It has been awhile since I posted.

The other day someone told me I was an idealist. I think they meant as a put down. I took it as a compliment. After all, many schools of philosophy and their philosophers are dreamers.

Somehow, having dreams of a more just and humane world is not realistic. It reminded me of what Christmas might mean to someone who is a dreamer and lines from Imagine by John Lennon:

You may say I’m a dreamer
But I’m not the only one
I hope someday you’ll join us
And the world will be as one

Several year ago, I read an essay by Parker Palmer that reminds me the miracle of Christmas. It reminded me how, as a child growing up in Northern Alberta, Christmas was a time of wonder I could not explain and try not to as an adult.

Parker posted on Facebook about an experience in Nogales Mexico at a refuge for asylum seekers. Asylum is another word for seeking refuge. He pointed out Jesus was likely a person of colour born into the Jewish faith. For me, his birth is an ecumenical event.

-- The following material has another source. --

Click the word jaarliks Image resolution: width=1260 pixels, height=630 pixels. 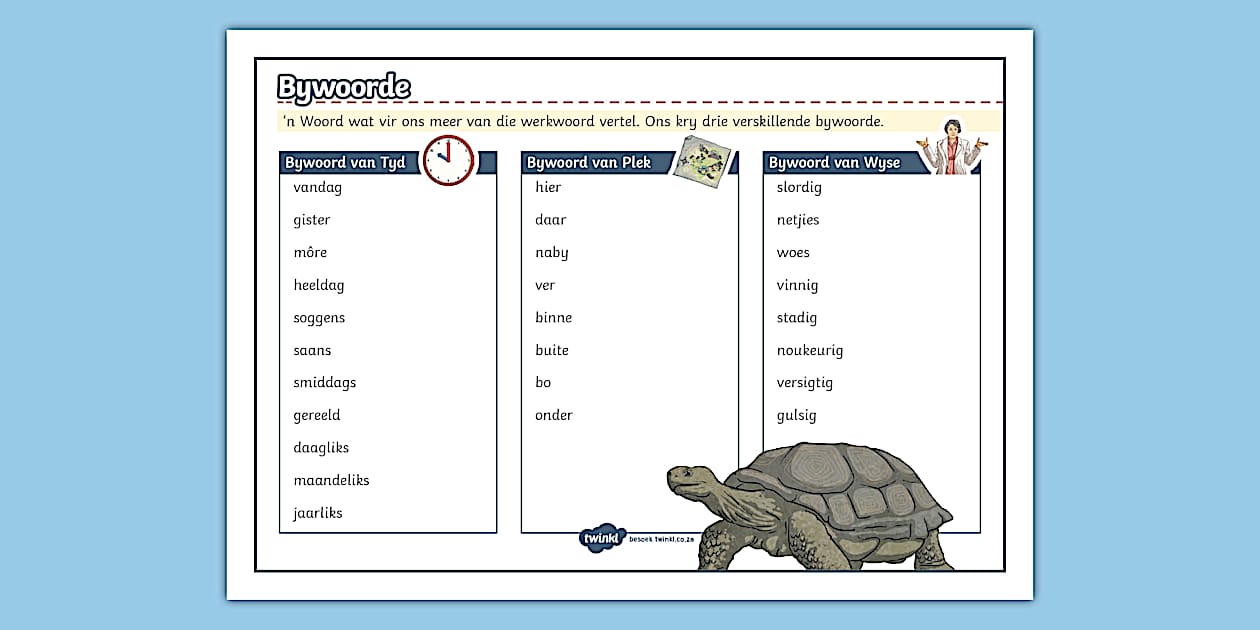[318, 513]
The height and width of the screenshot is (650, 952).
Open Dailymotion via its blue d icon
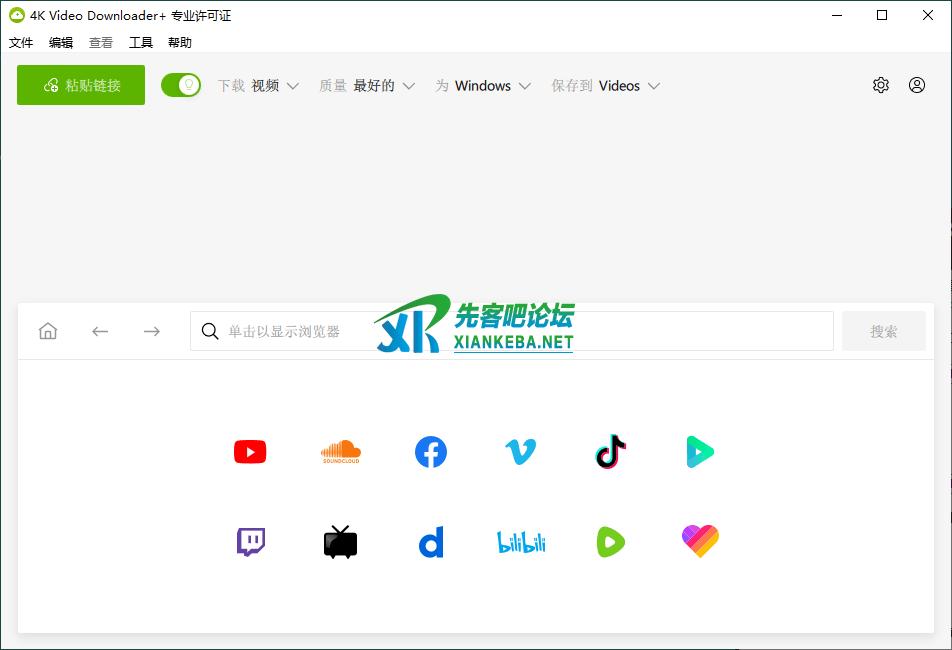pos(430,541)
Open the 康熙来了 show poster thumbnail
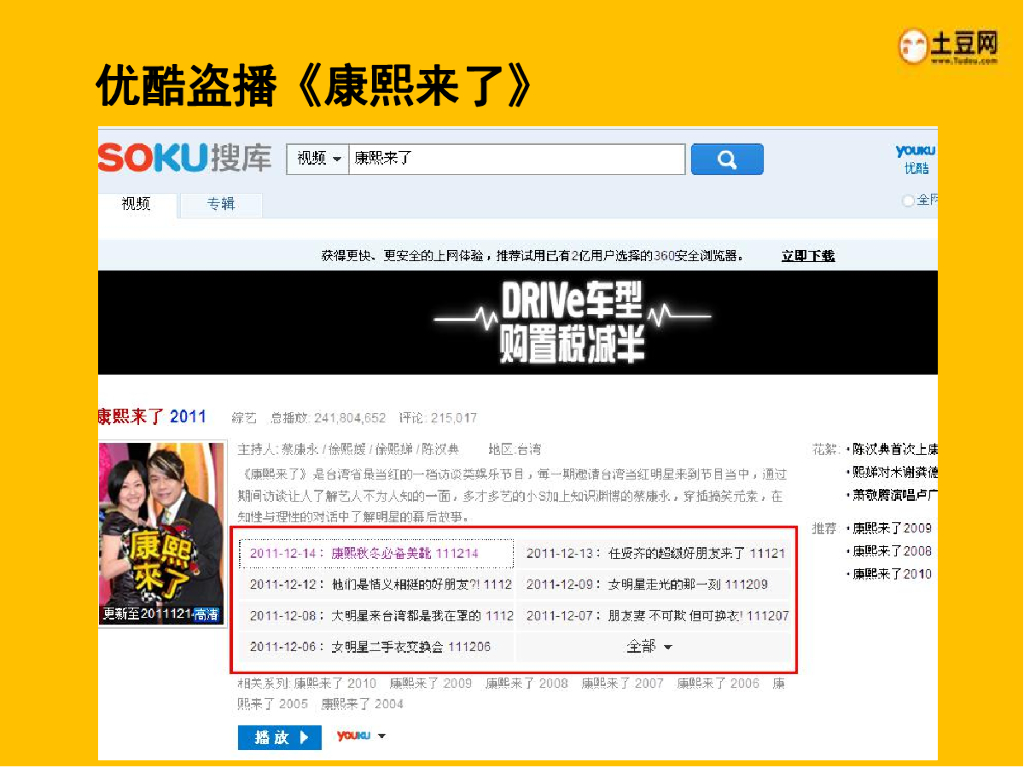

I wrote the following poem several years ago and am drawn back to it each year. I hope it captures Christmas in a way that reaches out and touches each of what we have in common: our humanness and we are a journey seeking refuge at various times

Carpenter guiding,

Expectant mother riding,

Backs straight; heads held high–

Donkey serving as regal carriage.

Seeking refuge in the night–

Giving birth in a stable,

Swathed and cradled in a manger,

Beasts welcoming the child.

Showering gifts upon us–

Returning each year,

Lighting each way–

Only asking, “Can you open your hearts?”

Source of strength,

Our turn to humbly receive gifts,

Restocking spirits,

Rejuvenating souls.

For several years, Kathy and I enjoyed Canadian singer and actor Tom Jackson.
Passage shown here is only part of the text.